Billion, a property company and Amatolo, are headed by business mogul and lawyer Sisa Ngebulana.

In his 508-page affidavit, Mikaeel said Ngebulana assigned his company to facilitate negotiations of selling shares between the Billion and (Zunaid) Moti.

“In concluding the aforementioned share purchase and consistent with its rights under FA1 (Recording Financial Transactions), the respondent (Billion Group Pty Ltd.) nominated Amatolo Family Trust to be the purchaser of the target shares.

“Amatolo is no more than the alter ego of Ngebulana because he is the donor, a beneficiary and a trustee of the trust that he controls and benefits absolutely. I should add that the trust is also the sole shareholder of Ngebulana,” said Mikaeel in his founding affidavit.

Mikaeel said Ngebulana acquired the shares on August 31, last year, but promised to make payments for advisory services before December 18, 2020.

Ngebulana then proudly announced to the public, in the financial press and on the Stock Exchange News Service (SENS) that he had become the majority shareholder of Rebosis Property Fund Limited, consistent with what is stated above that the trust is simply his alter ego.” Mikaeel further said that Ngebulana failed to tell the public that the acquired “shares had not been paid for”.

Zunaid Moti had also filed an affidavit last year, in which he claimed that Ngebulana, through Amatolo, was a debtor to the value of R125m. He (Moti) said the sum consisted of R114m, being the purchase consideration of the shares acquired by the trust in an off-market transaction on August 31, last year, which resulted in Ngebulana increasing his shareholding in Rebosis to an effective interest of 31.26%.
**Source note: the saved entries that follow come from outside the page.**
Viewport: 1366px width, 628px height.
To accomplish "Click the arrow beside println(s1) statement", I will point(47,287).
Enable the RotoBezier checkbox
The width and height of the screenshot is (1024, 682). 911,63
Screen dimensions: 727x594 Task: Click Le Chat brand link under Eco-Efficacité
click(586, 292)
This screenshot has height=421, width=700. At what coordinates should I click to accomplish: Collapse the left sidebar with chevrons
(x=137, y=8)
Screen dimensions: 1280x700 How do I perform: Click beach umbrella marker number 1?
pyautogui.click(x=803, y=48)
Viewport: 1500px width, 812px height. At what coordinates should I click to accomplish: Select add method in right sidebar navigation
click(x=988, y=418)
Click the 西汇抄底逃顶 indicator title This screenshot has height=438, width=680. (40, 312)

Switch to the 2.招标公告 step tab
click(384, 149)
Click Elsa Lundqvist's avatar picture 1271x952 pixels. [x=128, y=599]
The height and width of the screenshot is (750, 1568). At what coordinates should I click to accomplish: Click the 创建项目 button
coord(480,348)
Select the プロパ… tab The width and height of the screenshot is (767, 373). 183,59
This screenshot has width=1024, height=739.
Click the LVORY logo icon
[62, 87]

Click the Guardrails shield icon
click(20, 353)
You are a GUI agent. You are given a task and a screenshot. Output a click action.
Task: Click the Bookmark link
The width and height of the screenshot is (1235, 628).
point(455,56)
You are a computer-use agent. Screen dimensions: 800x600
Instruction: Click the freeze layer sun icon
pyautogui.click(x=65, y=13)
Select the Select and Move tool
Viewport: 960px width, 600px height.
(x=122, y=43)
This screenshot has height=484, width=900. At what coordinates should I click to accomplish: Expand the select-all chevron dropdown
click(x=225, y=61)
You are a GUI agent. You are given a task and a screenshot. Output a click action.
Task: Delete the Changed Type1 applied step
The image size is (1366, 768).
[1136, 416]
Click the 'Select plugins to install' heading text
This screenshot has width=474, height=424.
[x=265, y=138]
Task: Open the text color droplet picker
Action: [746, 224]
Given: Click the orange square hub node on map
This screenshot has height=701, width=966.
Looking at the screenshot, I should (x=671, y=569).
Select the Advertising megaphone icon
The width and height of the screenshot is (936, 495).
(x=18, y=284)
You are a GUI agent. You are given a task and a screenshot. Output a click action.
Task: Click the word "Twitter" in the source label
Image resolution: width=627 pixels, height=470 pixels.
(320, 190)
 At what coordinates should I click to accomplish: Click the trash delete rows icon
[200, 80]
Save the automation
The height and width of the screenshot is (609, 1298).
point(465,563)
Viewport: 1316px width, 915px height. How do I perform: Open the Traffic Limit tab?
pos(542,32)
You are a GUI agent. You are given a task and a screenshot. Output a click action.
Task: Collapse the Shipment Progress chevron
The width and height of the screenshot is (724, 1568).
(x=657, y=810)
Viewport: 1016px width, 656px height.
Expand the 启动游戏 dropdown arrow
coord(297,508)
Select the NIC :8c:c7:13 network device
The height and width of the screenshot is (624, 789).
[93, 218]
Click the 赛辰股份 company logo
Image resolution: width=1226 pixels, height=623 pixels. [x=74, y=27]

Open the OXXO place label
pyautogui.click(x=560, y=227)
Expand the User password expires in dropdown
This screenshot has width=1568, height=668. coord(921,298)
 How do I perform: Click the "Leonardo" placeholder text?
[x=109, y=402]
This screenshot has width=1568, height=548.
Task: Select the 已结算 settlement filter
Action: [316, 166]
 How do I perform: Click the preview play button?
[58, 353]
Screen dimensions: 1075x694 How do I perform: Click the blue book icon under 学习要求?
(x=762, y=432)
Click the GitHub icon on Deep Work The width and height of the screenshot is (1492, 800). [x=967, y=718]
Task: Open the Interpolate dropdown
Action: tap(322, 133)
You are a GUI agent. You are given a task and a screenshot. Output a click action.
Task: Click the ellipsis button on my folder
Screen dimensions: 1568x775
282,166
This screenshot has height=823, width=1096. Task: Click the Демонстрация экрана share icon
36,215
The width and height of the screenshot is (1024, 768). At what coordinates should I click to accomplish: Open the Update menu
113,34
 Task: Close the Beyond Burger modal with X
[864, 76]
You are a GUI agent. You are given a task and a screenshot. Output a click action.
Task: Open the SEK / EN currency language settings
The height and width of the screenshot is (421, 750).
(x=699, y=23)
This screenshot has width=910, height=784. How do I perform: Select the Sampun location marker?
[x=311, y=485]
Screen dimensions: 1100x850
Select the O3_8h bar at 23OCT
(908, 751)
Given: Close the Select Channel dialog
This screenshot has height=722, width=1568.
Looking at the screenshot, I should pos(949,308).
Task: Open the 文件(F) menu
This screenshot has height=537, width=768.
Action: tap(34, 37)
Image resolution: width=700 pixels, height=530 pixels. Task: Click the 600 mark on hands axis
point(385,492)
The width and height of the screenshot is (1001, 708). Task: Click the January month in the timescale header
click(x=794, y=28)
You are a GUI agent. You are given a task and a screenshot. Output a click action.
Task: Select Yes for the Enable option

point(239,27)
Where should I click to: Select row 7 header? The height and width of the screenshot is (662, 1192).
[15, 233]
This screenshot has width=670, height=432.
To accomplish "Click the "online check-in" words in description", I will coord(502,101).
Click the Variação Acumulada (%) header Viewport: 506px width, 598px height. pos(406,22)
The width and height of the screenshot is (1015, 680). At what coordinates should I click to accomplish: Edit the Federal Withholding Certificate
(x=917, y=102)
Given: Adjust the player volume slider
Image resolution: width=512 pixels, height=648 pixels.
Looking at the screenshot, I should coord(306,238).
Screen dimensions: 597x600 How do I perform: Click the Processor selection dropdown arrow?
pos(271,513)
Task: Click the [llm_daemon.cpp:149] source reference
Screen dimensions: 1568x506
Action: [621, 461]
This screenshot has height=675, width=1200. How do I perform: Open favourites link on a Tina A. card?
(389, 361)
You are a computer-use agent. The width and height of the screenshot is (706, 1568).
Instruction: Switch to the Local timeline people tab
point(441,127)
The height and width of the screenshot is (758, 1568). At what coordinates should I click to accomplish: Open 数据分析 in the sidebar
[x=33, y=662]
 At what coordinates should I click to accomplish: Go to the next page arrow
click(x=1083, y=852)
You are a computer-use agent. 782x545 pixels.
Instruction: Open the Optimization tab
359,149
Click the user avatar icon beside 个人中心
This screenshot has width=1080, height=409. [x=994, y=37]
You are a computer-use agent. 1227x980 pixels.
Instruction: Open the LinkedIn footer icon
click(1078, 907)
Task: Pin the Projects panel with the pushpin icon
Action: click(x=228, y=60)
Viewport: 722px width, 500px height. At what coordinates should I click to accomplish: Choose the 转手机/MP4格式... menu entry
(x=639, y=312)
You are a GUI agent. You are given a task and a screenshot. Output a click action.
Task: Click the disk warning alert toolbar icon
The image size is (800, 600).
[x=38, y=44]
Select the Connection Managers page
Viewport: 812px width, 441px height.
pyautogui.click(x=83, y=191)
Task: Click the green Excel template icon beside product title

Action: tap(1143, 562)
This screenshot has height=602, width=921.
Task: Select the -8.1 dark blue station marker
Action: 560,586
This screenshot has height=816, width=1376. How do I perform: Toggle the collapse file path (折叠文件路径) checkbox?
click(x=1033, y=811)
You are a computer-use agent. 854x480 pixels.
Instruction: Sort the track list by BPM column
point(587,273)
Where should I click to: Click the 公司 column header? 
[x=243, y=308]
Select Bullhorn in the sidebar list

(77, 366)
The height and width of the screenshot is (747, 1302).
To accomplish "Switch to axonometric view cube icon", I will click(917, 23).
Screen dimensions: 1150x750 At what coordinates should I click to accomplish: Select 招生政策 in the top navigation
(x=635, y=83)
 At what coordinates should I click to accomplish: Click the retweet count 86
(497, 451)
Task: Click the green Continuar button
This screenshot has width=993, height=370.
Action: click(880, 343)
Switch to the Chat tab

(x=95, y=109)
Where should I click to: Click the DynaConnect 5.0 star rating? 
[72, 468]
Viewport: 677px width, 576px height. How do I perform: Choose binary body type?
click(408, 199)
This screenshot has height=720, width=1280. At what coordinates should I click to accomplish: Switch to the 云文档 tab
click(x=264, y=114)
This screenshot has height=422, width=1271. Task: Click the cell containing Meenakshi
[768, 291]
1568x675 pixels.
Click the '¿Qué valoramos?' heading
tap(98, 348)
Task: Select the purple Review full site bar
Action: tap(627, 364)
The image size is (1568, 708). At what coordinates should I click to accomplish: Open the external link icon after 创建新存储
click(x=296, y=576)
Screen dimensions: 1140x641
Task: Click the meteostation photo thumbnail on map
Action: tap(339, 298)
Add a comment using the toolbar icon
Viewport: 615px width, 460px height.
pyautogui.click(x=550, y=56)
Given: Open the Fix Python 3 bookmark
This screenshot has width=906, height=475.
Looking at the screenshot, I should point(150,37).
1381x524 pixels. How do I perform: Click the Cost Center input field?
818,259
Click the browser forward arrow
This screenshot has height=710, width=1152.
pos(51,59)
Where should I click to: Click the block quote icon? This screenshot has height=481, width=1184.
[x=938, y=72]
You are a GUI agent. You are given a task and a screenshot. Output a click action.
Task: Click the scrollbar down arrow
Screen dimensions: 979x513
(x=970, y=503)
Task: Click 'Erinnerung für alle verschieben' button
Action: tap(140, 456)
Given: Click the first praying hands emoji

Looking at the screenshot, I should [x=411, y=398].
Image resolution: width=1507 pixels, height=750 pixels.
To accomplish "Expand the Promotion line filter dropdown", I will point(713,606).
The interest charged as a result of the deferred purchase consideration of the shares until December 18, 2020, was R11m. Moti claimed that no payment was made on the due date and requested for the sequestration of the Amatolo, calling it insolvent.

Mikaeel said Ngebulana breached the most material provision of FA1 by failing to make the payments on December 18, last year.

Mikaeel indicated, in his affidavit, “In accordance with the provisions of FA1, and on December 22, 2020, my attorneys made written demand to the respondents to remedy its breach within a period of 14 business days from receipt thereof. Additionally, a copy of FA3 (business knowledge) was emailed to Ngebulana as is apparent from FA41 to FA4 3.”

He said Ngebulana responded to the letters and emails after Moti instituted the sequestration application on Amatolo.

“This was done on January 14, 2021, when the respondent’s attorney addressed a letter to his attorney,” said Mikaeel.

He said in the letter, Ngebulana’s attorney indicated that his client did not purchase any shares from Moti, and further said Ngebulana did not conclude any final agreement with Moti. And that, he neither nominated another entity to purchase the shares, nor informed him (Mikaeel) of any nomination.

Mikaeel’s affidavit reflects that, there “has been no reply or response to FA6” and that the Respondent was ‘clearly unable to pay his debts in the ordinary course, lacked bona fides, and was intending to frustrate the Applicant by resorting to dilatory tactics, and that should be dealt with by bringing this application”.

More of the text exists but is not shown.